# What is being asked
Below is a block of entries; repeat exactly the lines starting at the line that contains "Viewport: 644px width, 363px height." and ending at the line that contains "Click the Edit", both included.

### Given data

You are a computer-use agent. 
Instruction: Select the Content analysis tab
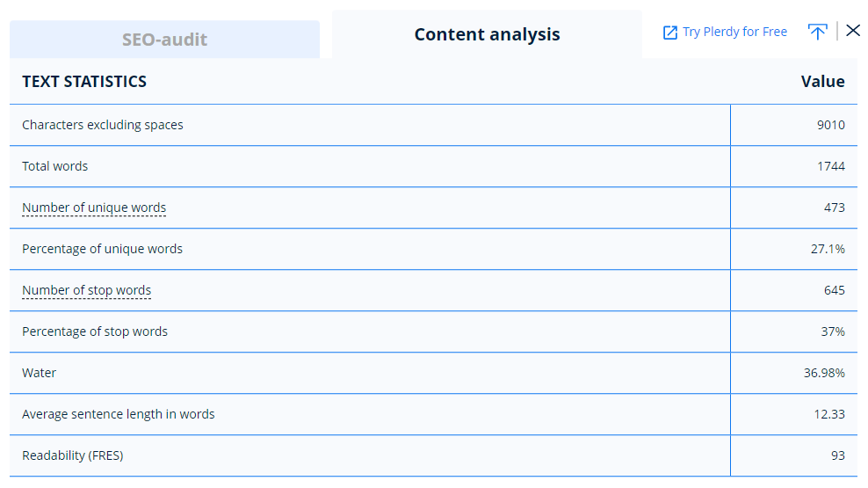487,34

######
### Given data

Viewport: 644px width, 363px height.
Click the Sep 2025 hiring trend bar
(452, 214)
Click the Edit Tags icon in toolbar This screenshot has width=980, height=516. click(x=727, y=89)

######

# Exercise result
Viewport: 644px width, 363px height.
Click the Sep 2025 hiring trend bar
(452, 214)
Click the Edit Tags icon in toolbar This screenshot has width=980, height=516. click(x=727, y=89)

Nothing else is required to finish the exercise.